En el caso de la fe cristiana también se exige una congruencia con lo que ya se conoce racionalmente. A las condiciones que hacen al testigo creíble se les llama "motivos de credibilidad" (el testigo no se engaña, no miente, y su testimonio es coherente con otras verdades conocidas).
Así pues, se distingue entre ambas formas de conocimiento, razón y fe; pero se insiste en su armonía y colaboración: “La fe y la razón son como las dos alas con las cuales el espíritu humano se eleva hacia la contemplación de la verdad." (Juan Pablo II, Fides et ratio, introd.)

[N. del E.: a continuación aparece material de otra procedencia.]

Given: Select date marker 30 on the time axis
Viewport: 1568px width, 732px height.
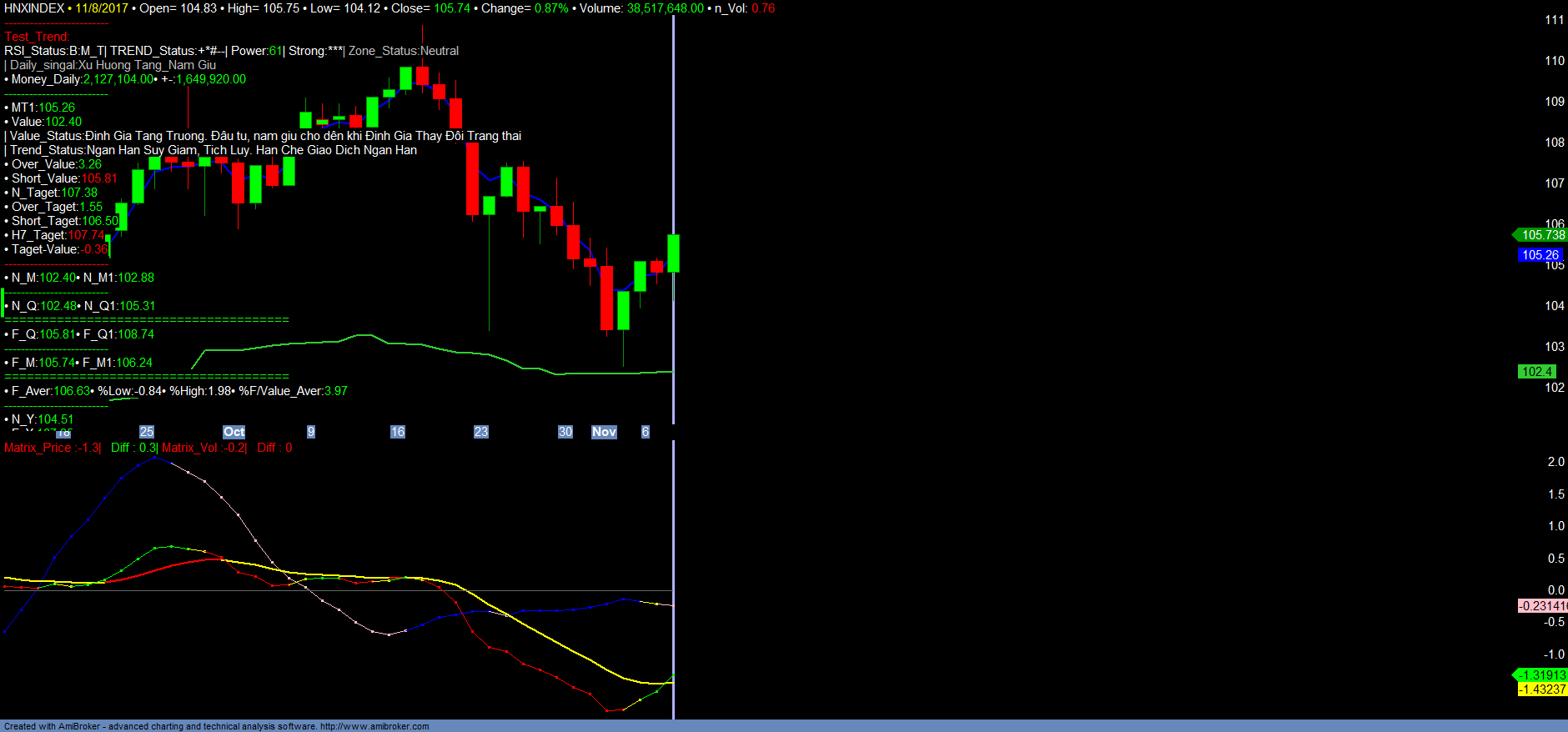Looking at the screenshot, I should click(565, 432).
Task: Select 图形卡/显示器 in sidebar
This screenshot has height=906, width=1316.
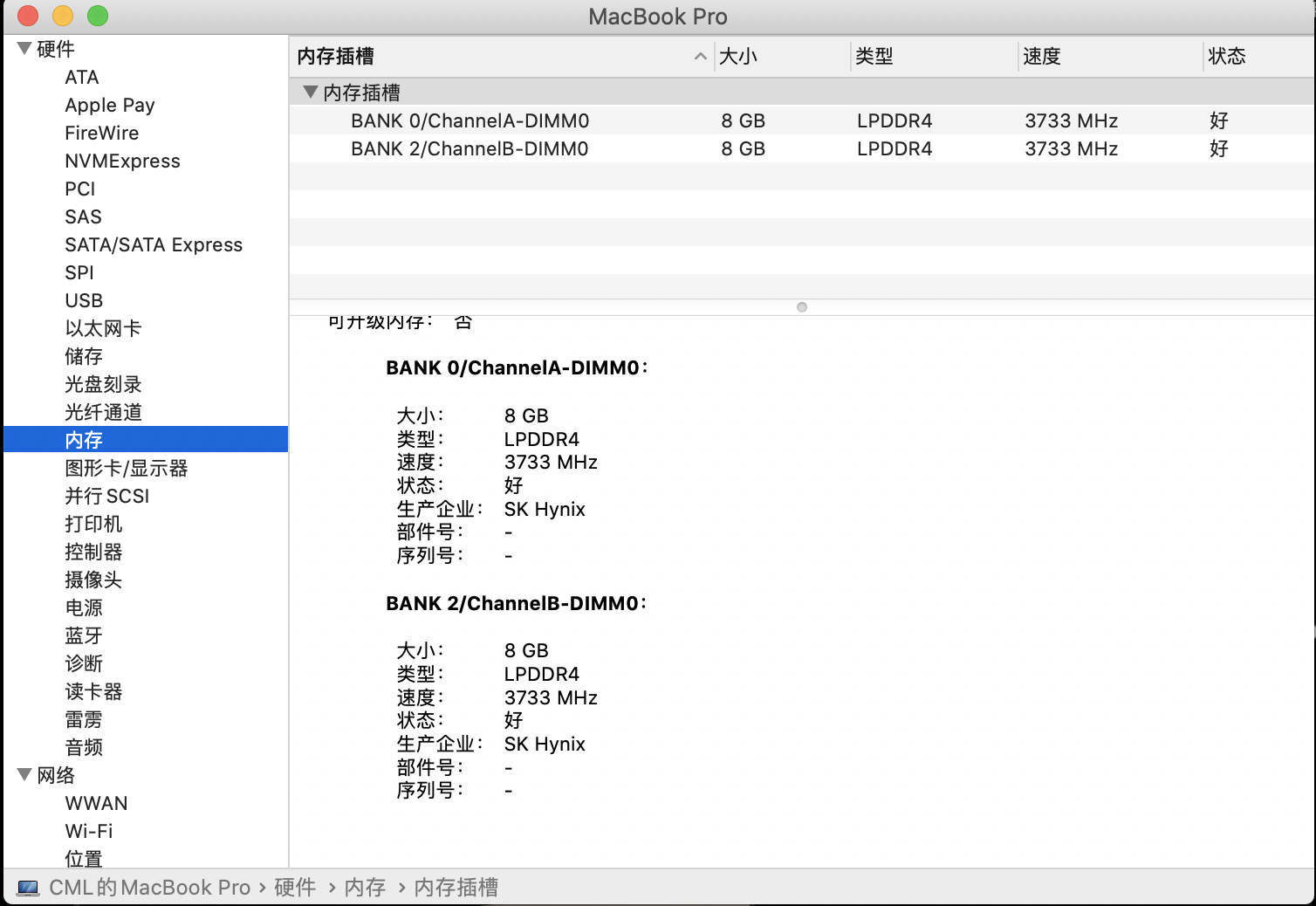Action: coord(127,468)
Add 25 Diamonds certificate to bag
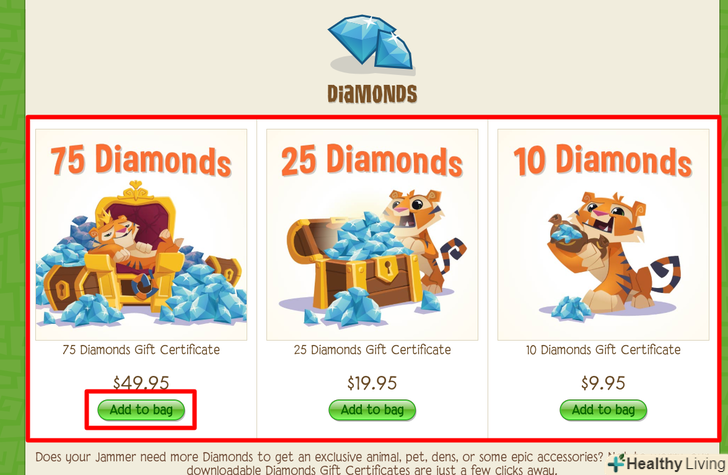Viewport: 728px width, 475px height. (372, 410)
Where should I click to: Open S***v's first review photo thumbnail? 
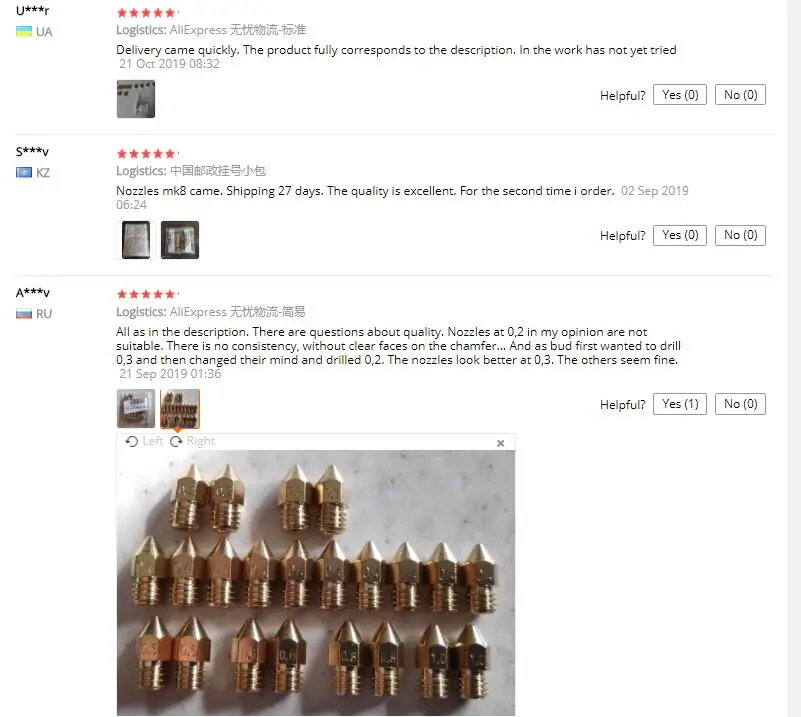click(x=136, y=240)
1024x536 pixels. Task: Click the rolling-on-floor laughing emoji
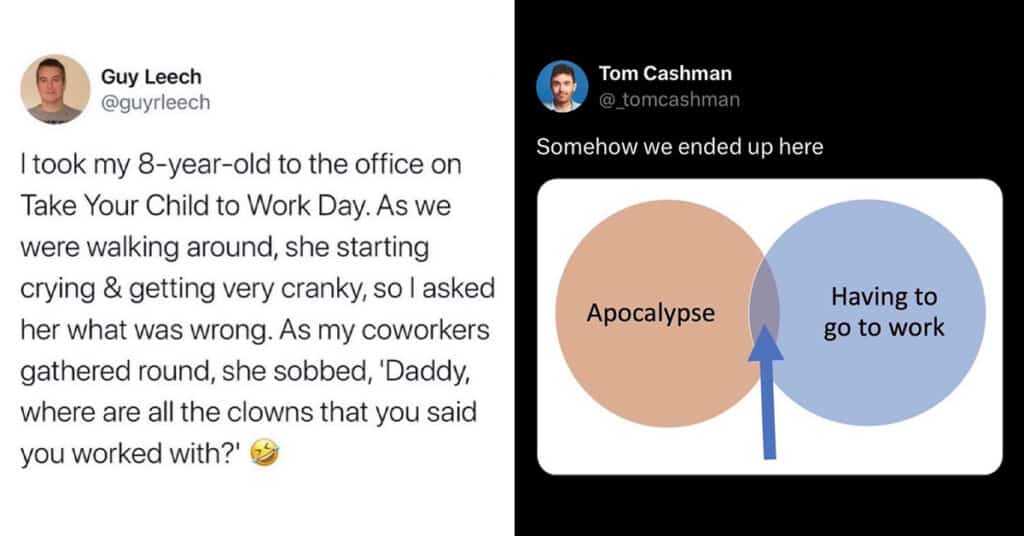pos(266,454)
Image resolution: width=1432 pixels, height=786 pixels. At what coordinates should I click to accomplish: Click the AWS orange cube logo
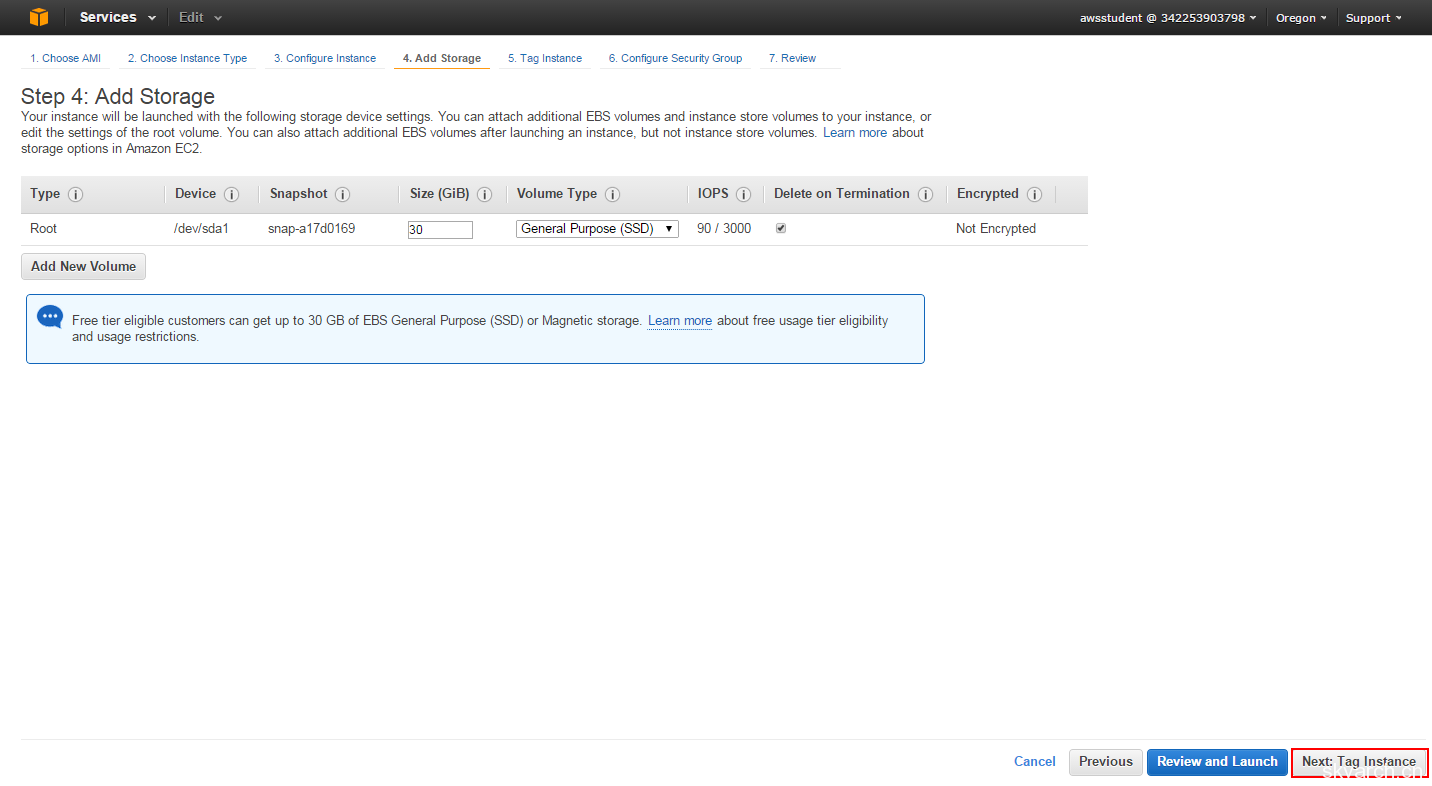(x=38, y=17)
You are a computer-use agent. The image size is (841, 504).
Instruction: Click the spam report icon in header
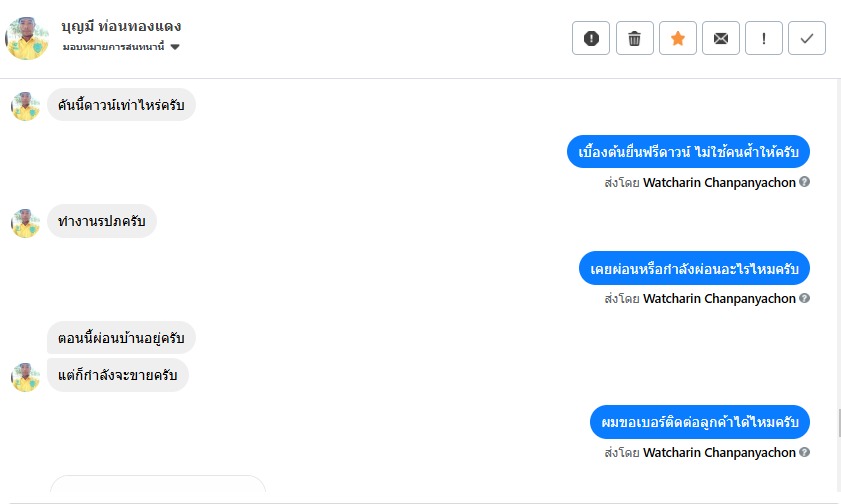591,39
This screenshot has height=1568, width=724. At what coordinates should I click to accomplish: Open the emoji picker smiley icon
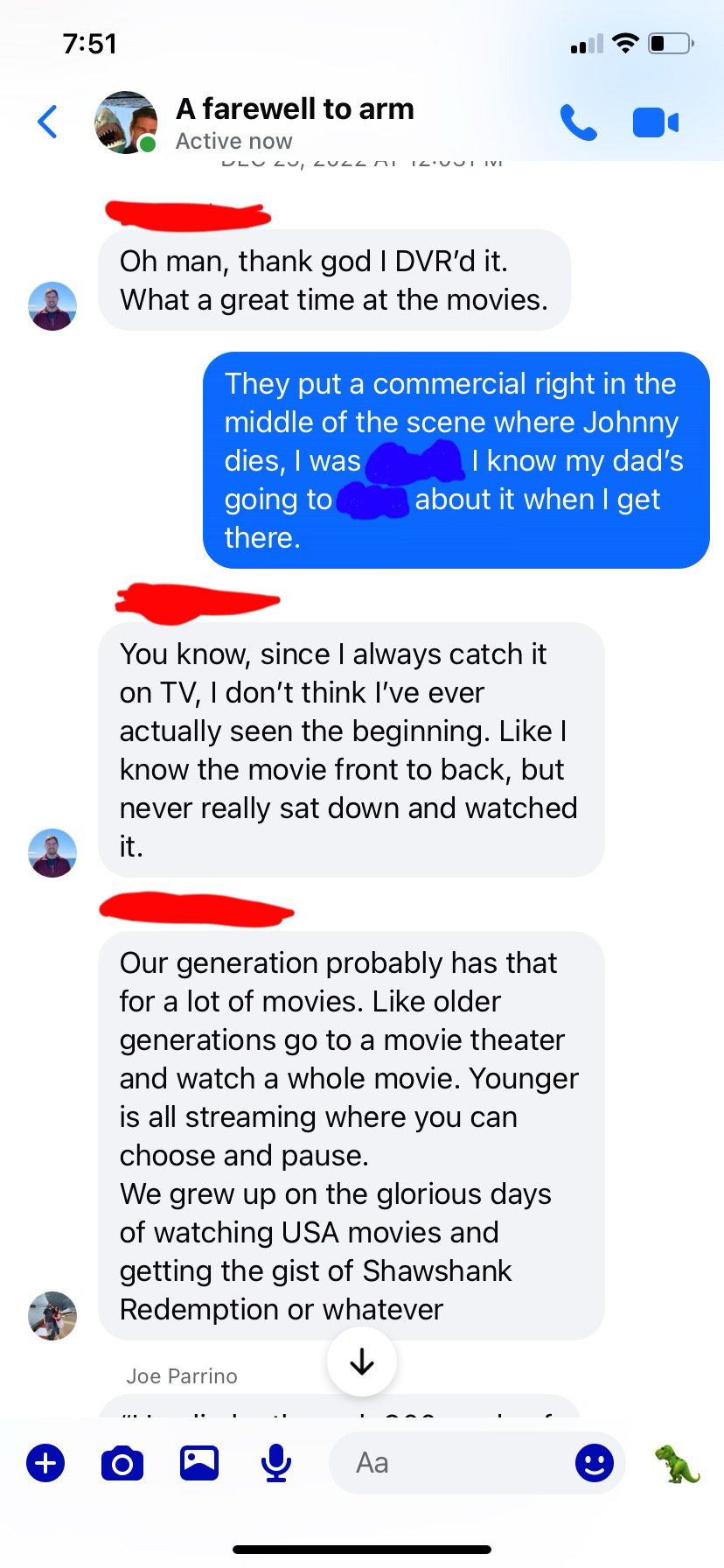(x=595, y=1463)
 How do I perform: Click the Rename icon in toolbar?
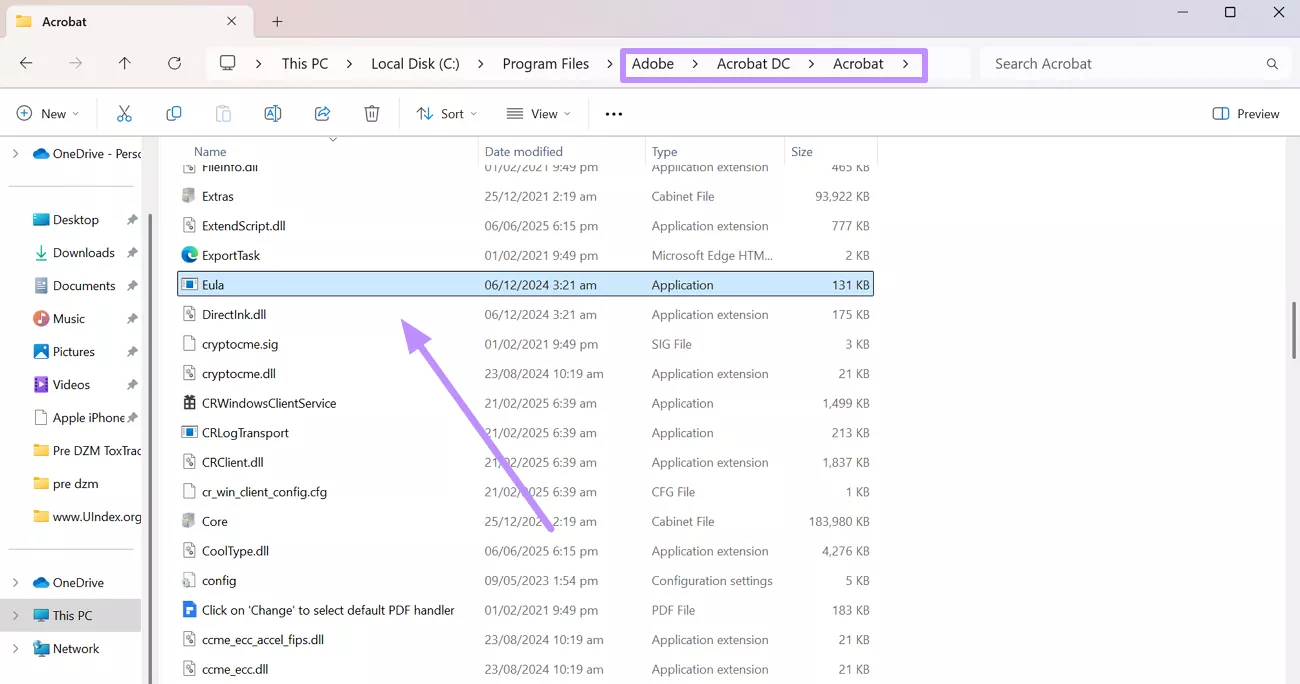pyautogui.click(x=272, y=114)
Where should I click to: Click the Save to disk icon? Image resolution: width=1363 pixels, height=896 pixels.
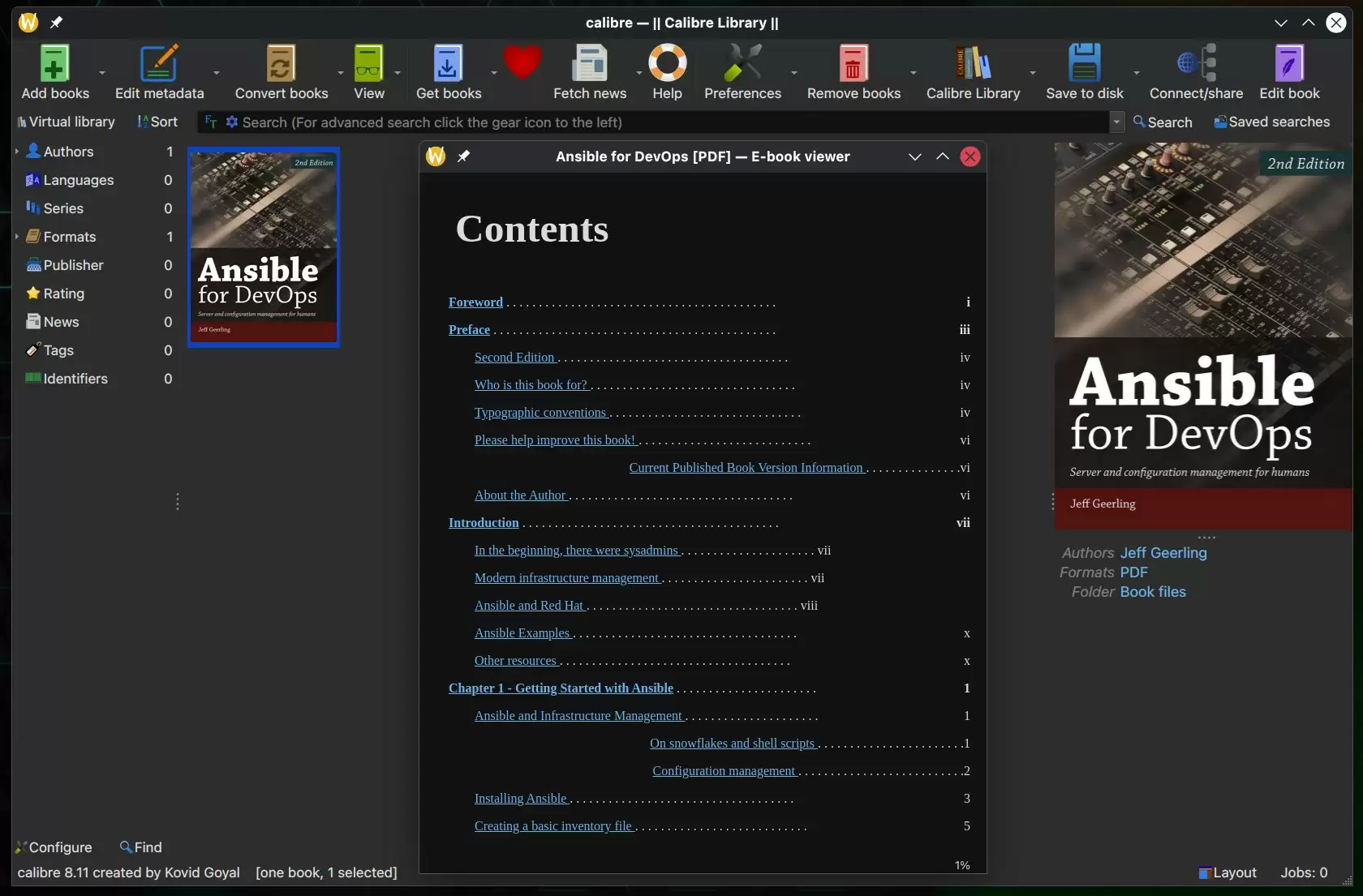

Hay datos que se alcanzan exclusivamente por la razón (datos, por ejemplo, relativos a las ciencias empíricas). Hay otros que se alcanzan sólo por fe (son los llamados "artículos de fe": la Trinidad de personas divinas, la Encarnación de la segunda de ellas...) Y hay otros que pueden obtenerse por ambas vías (reciben el nombre técnico de "preámbulos de la fe": la existencia de Dios, la inmortalidad y espiritualidad del alma, la dignidad originaria de todo ser humano, la creación del mundo...) En éste último caso la aceptación no tiene lugar a la vez por ambas vías: en el momento en que algo ya resulta evidente, no tiene lugar la fe. Por eso, la fe cristiana pretende alcanzar el entendimiento de lo que se cree en la medida en que ello sea posible.
El acto de fe, no obstante, aunque no se basa en la evidencia, presenta un mérito en todo caso, porque se trata de un acto libre -que presenta el "mérito" de confiar en el testigo-.
La razón, como forma de conocimiento distinta de la fe, consiste en el análisis o examen de datos o hechos intentando encontrar en ellos, o a través de ellos, relaciones de causa y efecto (es la búsqueda de los "porqués" o causas). La razón busca y se apoya en la evidencia de los datos que estudia, (a diferencia de la fe, que se basa en la confianza en la autoridad de un testigo acerca de algo que no es evidente).